What positives you ask? Well, they will be different for each of us. But, here are a few I’ve started to keep in mind on my list. Please feel free to add your own in the comments to this post!
Being at home so much offers me the space and time to take stock of my life. I have the time to ensure I am aligned with who I want to be and the values I uphold. I have the time to identify areas that I’d like to work on and improve.
I get to sleep in an extra hour!!!! The time I spent putting makeup on, making sure the kids were ready for school, prepping for dinner and in the car driving is now extra sleep for me – YES!!!
Being at home gives me time for catching up on my reading. My husband teases me as I have a new book coming from Amazon every other week, most of which I have only had the time to skim or research information from. I can now actually dedicate real time to reading! Woo hoo!!
I am able to spend more time with my kids outside of the hours I am working in the office or when they are working on school assignments. I don’t feel so rushed and find I am really enjoying the chatter, the laughter, the stories. Instead of being rushed to get to the “next thing” and rushing them through or only paying 1/2 attention – I am more present with them. While we always had “family-time” in the evenings, we are now doing other things interspersed throughout the day – baking, puzzles, games, walks.

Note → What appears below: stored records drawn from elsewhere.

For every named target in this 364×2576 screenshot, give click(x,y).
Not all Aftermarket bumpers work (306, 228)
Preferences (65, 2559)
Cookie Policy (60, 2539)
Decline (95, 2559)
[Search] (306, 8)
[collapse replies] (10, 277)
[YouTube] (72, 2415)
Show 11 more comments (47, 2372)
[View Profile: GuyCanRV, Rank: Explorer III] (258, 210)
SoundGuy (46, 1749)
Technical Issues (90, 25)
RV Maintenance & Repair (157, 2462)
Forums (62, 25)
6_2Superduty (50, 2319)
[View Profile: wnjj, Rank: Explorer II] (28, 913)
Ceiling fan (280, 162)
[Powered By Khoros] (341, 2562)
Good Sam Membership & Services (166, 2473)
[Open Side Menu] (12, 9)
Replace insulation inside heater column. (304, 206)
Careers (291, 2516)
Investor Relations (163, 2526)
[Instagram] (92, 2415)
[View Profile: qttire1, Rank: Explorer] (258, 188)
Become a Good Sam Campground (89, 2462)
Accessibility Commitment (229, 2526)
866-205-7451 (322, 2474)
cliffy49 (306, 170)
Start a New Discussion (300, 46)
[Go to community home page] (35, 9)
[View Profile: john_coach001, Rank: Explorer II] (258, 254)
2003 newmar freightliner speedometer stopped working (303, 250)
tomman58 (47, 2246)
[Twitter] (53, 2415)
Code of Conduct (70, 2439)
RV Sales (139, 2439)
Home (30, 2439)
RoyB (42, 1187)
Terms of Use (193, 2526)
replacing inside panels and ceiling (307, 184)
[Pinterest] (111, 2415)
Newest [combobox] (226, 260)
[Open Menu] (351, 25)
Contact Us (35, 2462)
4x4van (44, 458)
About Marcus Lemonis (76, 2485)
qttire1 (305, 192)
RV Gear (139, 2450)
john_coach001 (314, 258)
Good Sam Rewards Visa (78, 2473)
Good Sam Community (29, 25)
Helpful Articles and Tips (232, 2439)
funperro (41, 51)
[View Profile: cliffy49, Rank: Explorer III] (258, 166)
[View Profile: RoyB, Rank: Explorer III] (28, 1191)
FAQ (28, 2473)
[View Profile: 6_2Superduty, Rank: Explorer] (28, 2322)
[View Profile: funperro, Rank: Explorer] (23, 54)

I appreciate all the little things I have taken for granted. Like, greeting folks with hugs, eating out, going to the mall or a movie. Just being able to be free and be out and about.
My house is actually CLEAN – OMG – It Makes Me SOOO HAPPY!!!!!
And though these types of situations can bring out the worst in humanity, it also brings out the best. I choose everyday to focus on the “best’s” that are happening all around the world. The support, the selfless giving, the love – amazing stories of the goodness of people abound. It inspires me, gives me hope and makes my soul happy.
So, while we are all managing our fears and worries – focusing on the positives helps us get through. It gives us comfort. It reduces our stress. It brings us together and reminds us that we are not alone.
What will make your soul happy? Where will you find the positives in the Corona environment in which we are living? Please share – and – take care of yourself!